Studies of mergers and acquisitions have struggled to identify characteristics of M&A transactions that are consistently associated with positive returns for buyers. The authors report the findings of their study of buyers’ gain in fire sales by examining the stock price reaction to corporate announcements of acquisitions of distressed companies or their assets. During the period from 1982 to 2012, buyer returns were approximately two percentage points higher in fire sales than in regular M&A transactions.
The explanation of this result is shown to be the reduction in the sellers’ bargaining power. Consistent with that explanation, the authors found no difference in either the operating profitability of the buyers after acquisitions, or in the combined announcement returns of buyers and sellers between fire sales and regular acquisitions, suggesting that the quality of the match is similar in both types of transactions.
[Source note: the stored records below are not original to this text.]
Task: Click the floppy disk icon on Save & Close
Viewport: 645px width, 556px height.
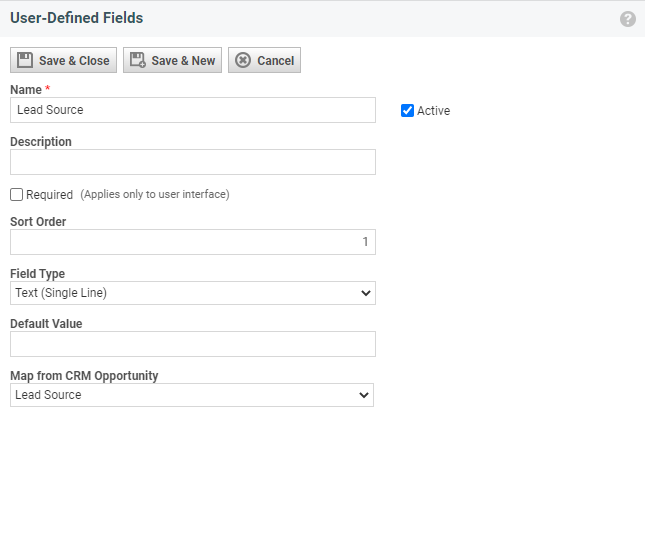Action: pos(25,60)
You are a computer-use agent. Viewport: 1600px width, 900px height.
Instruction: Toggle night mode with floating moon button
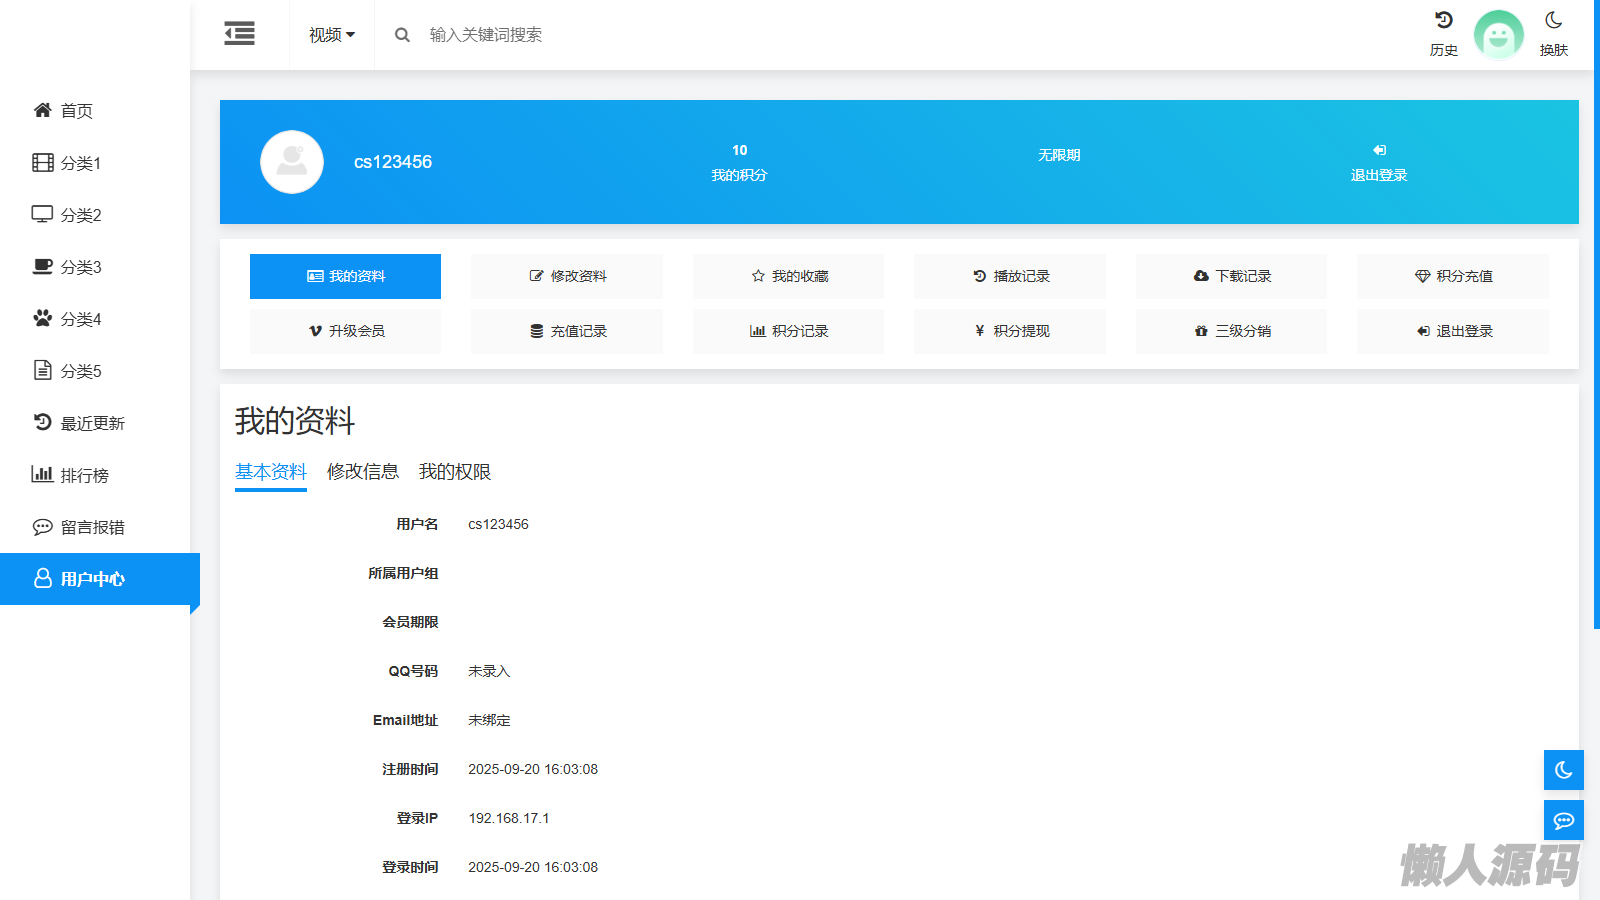1563,770
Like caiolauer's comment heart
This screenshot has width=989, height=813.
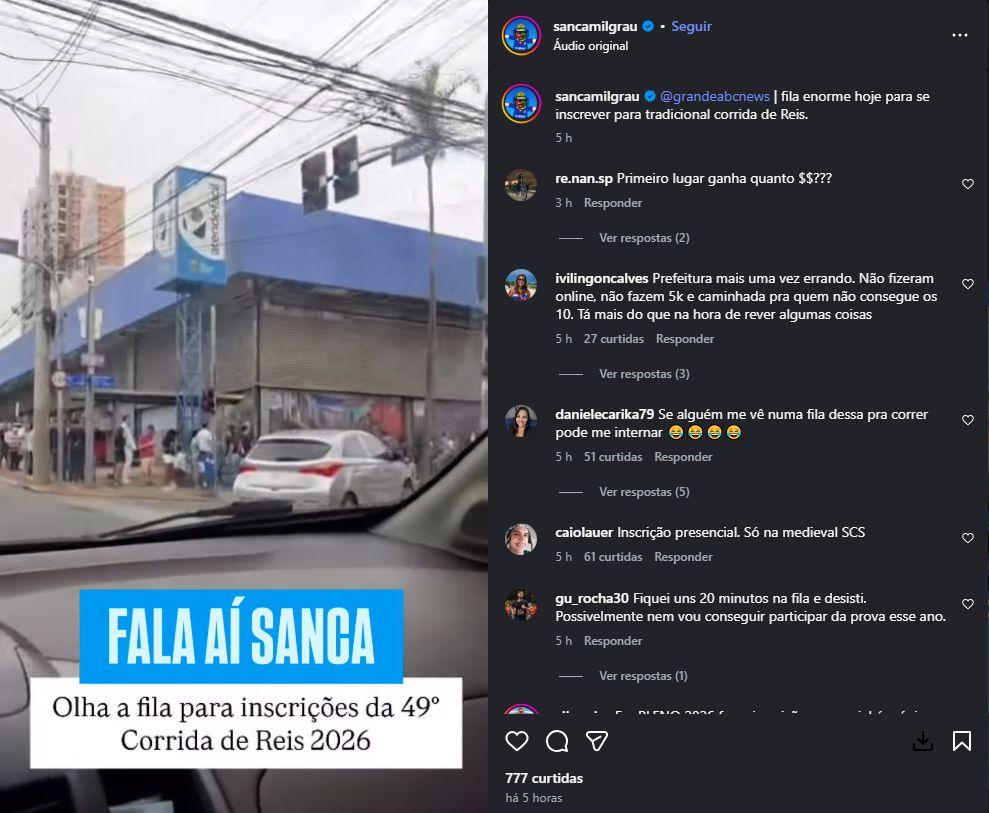pos(968,538)
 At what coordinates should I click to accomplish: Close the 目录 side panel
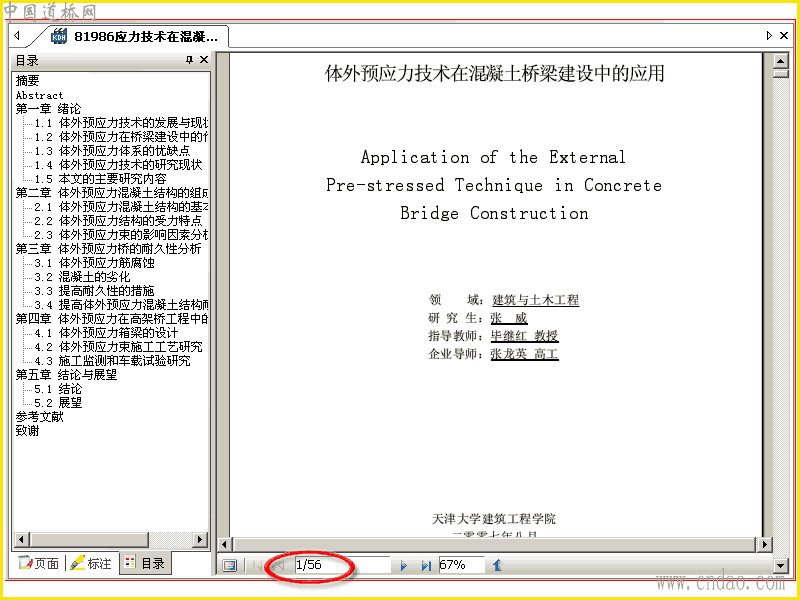coord(204,60)
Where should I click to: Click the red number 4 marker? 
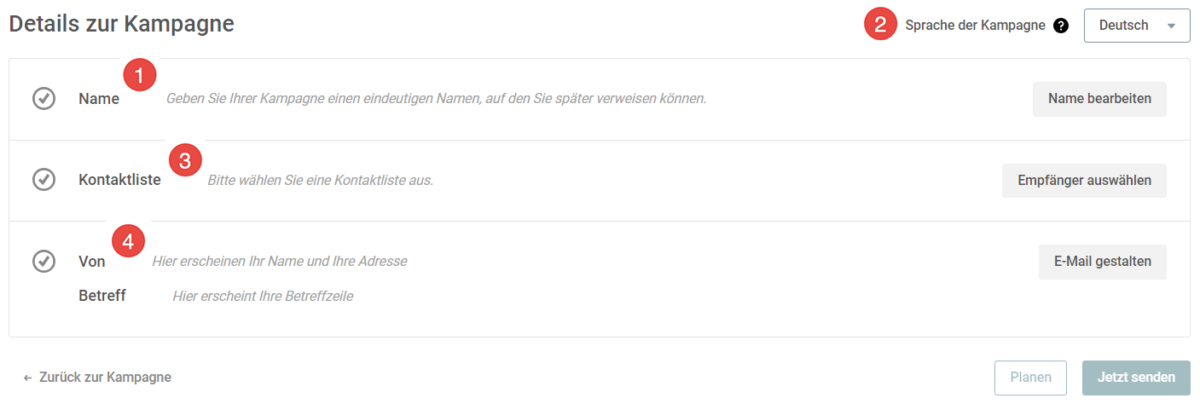pyautogui.click(x=128, y=240)
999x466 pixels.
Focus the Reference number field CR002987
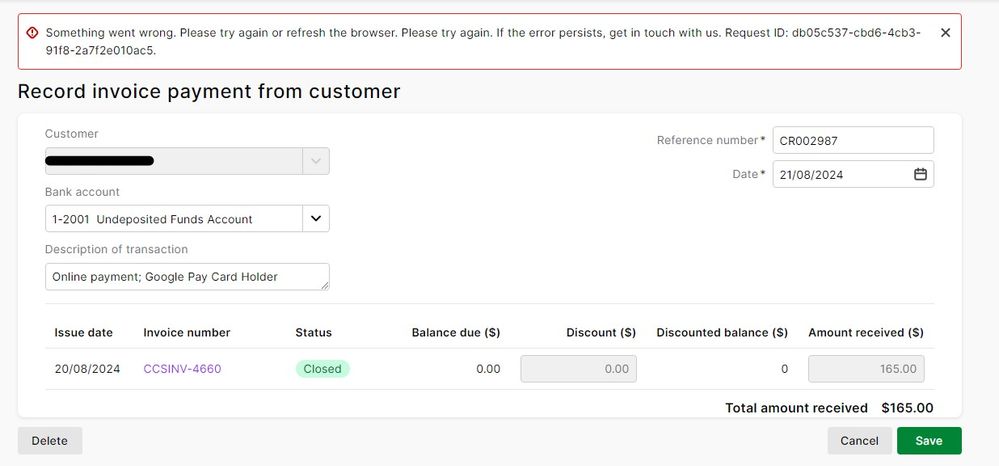pos(852,140)
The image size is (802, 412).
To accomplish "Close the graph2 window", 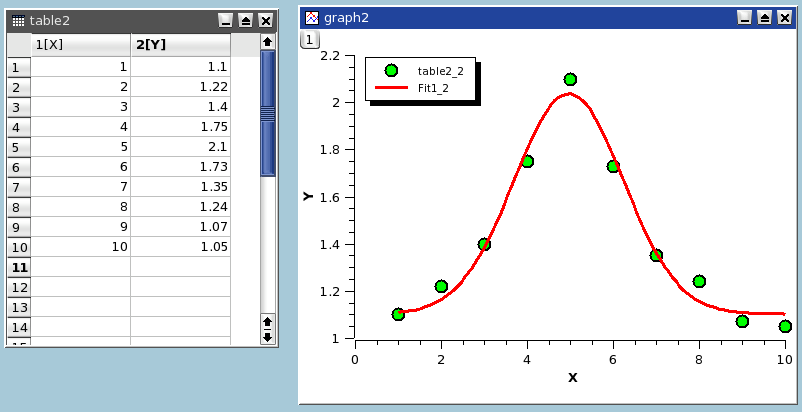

For corporate practitioners, one implication of these findings is that corporate acquirers—and not just the private equity firms that focus on distressed companies—should consider the purchase of distressed assets as a value-adding way of deploying capital. From a public policy perspective, the spillover costs associated with fire sales for the distressed seller’s suppliers and customers are roughly comparable to those in regular M&A deals. Moreover, fire sales do not depress the asset values of other companies in the seller’s industry. In sum, the welfare losses associated with fire sales are smaller than previously thought, which in turn casts doubt on the $1.8 trillion of federal bailout funds appropriated in response to the COVID-19 pandemic as the best use of taxpayer money.